Através do direito ao aborto as mulheres conquistaram seu habeas corpus, o acesso a uma sexualidade livre que intensificou a consciência delas mesmas. Paralelamente, elas conquistaram a sua independência pelo trabalho (assalariado ou não). Os homens não são mais para elas senhores ou mestres, mas parceiros. A atitude de assediadores como Weinstein esta totalmente desatualizada, sem adequação com o que as mulheres se tornaram. É por isso que elas endireitam a cabeça e os mandam passear. #metoo é um chamado para que os homens mudem também: são muitos que precisam compreender isso fazer. O caso Weinstein é, por sua vez, um símbolo brilhante e o início de um processo que está apenas começando.

O governo tem razão em querer legislar sobre o assédio?

É preciso de leis? As feministas muitas vezes recorreram a elas porque eram o único meio de fazer reconhecer seus direitos: leis sobre o aborto, estupro, para a paridade… marcaram etapas importantes e geralmente positivas, também no sentido simbólico: o reconhecimento das mulheres como indivíduos livres.

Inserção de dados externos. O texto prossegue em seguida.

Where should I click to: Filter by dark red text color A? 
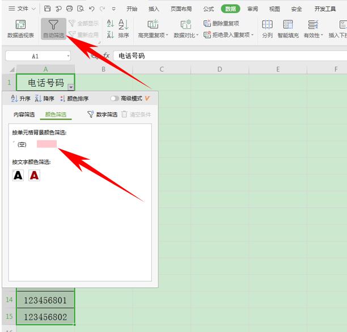(34, 176)
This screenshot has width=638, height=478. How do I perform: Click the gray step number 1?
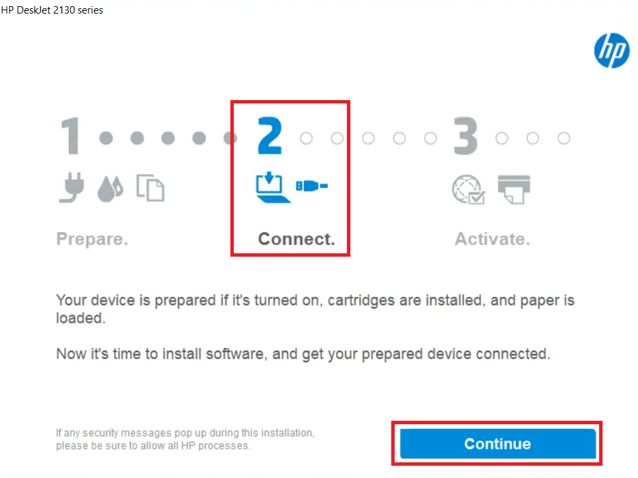point(70,136)
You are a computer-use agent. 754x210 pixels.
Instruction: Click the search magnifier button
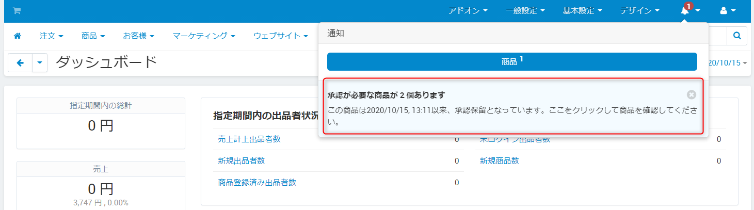[x=736, y=36]
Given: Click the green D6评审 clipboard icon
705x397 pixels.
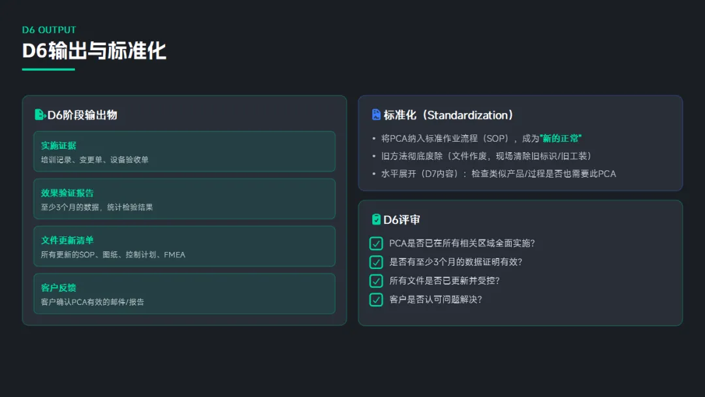Looking at the screenshot, I should point(376,219).
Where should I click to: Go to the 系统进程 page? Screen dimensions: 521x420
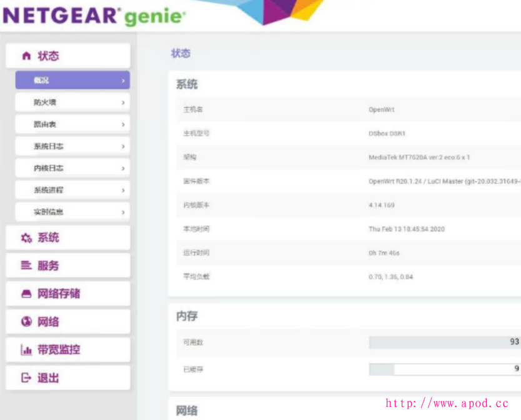72,190
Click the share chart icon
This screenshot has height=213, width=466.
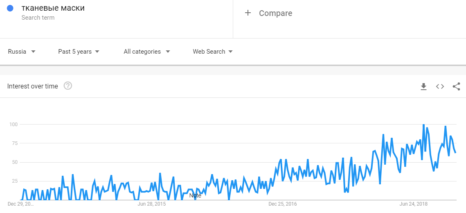(x=456, y=86)
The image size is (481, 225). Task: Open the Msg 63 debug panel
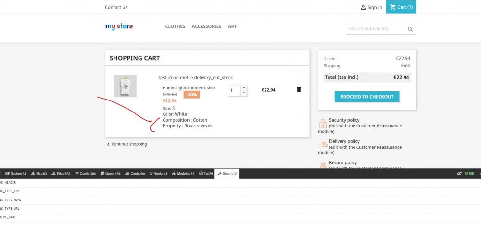click(x=39, y=174)
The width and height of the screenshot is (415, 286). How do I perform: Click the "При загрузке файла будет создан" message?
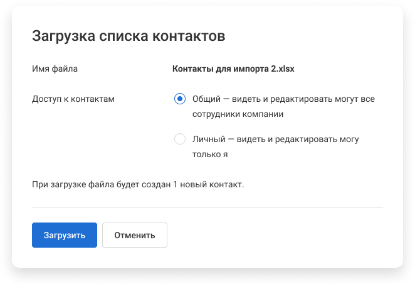tap(137, 185)
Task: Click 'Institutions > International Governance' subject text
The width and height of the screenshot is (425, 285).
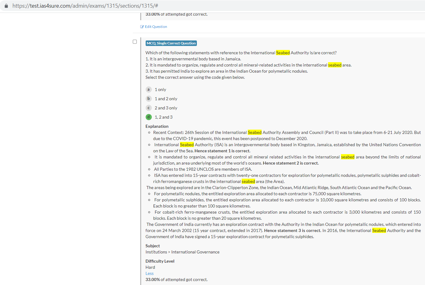Action: pyautogui.click(x=182, y=252)
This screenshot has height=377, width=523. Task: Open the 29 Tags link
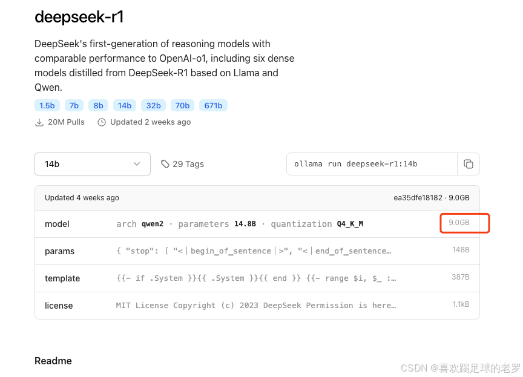(x=182, y=164)

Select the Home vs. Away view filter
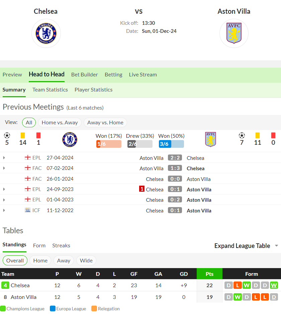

A dificuldade de hoje reside na definição do delito e sua apreensão. Isso demanda uma consulta jurídica e psicológica, interrogação sobre os efeitos perversos, reflexão em suma. Mas nem tudo passa pela lei e é preciso às vezes desconfiar. Na ocorrência, elas são menos importantes que as mudanças de mentalidade, inclusive entre as mulheres. Visivelmente, ainda resta muito a ser feito sob esse ponto de vista.

Entrevista realizada pelo jornal Le Monde. Tradução de Pedro Micussi para a Revista Movimento.